Excellent feature set, but not without its quirks
Use Cases and Deployment Scope
We use FortiManager to quickly manage 10 fortigates at our company. Previously we were manually managing fortigates by directly logging into them. FortiManager has helped us save time in upgrading firmware, and pushing new configs to our firewalls. We also wanted centralized log collection and parsing, which the inbuilt version of FortiAnalyzer provides.
Pros
- Centralized management of fortigates
- Dynamic objects and per device mapping of objects
- Scheduled and centralized firmware updating system for Fortigates
- Simple log collection and browsing
Cons
- Various bugs: The software is buggy, and if you don't have a good understanding of it's underlaying operation, you can get confused or stuck when pushing a configuration. There are lots of little quirks you will have to learn, which are not described in any documentation.

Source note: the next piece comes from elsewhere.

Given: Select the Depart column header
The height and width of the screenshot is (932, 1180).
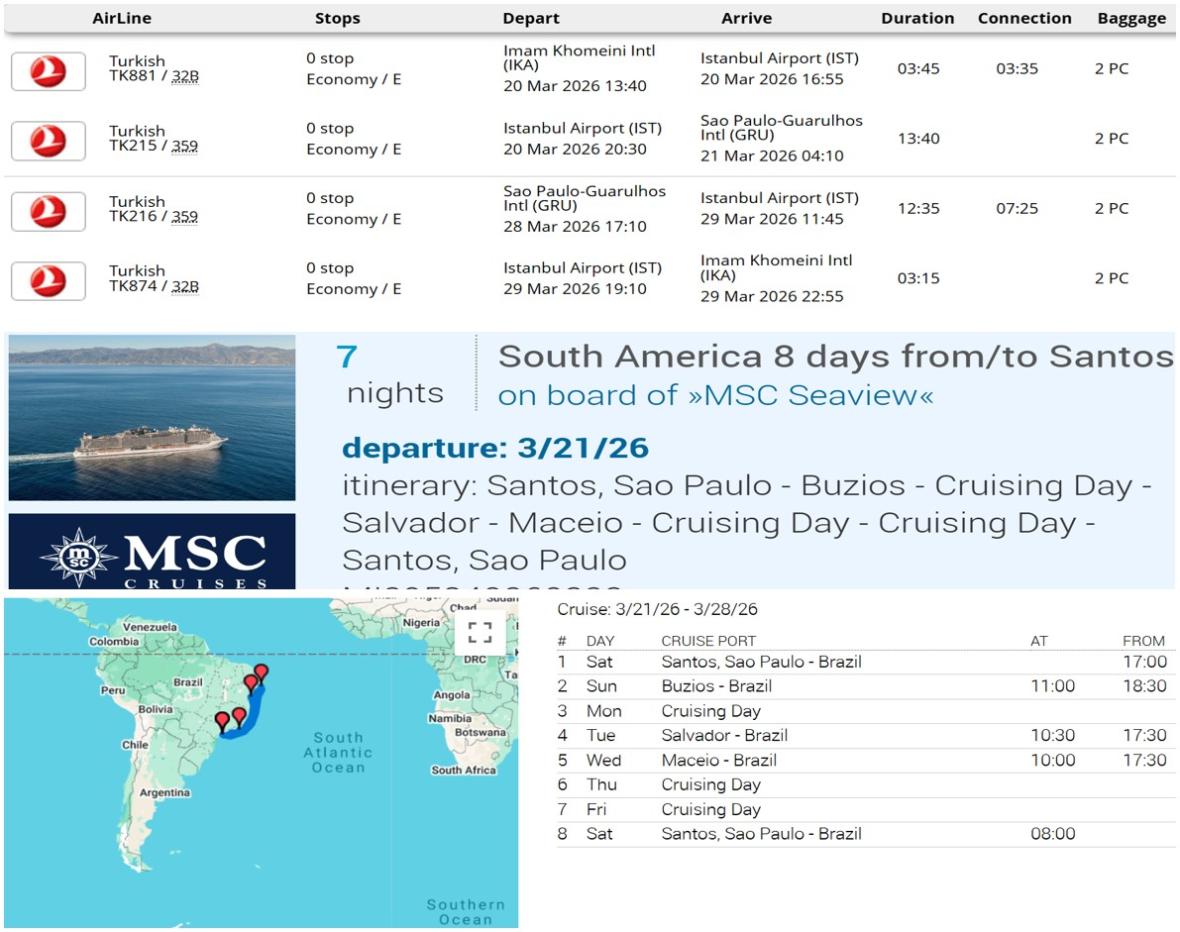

- Conflict resolution: Occasionally, during larger changes, bringing new devices in, pushing a config will fail due to dependencies, conflicts, or other software bugs. This is somewhat time consuming because the error messages provided aren't descriptive
- CLI Options: Some configuration changes require creating scripts that execute on each device, and can't be done via the GUI
Likelihood to Recommend
FortiManager is well suited for larger organizations which require unified configurations and IT departments that need quick turn around on firewall related tickets. I believe MSPs can also benefit with the use of the VDOM feature, if strict separation between clients is needed. FortiManager wouldn't be ideal for 1-3 site operations, unless their configurations are extremely complex or have a high number of active users.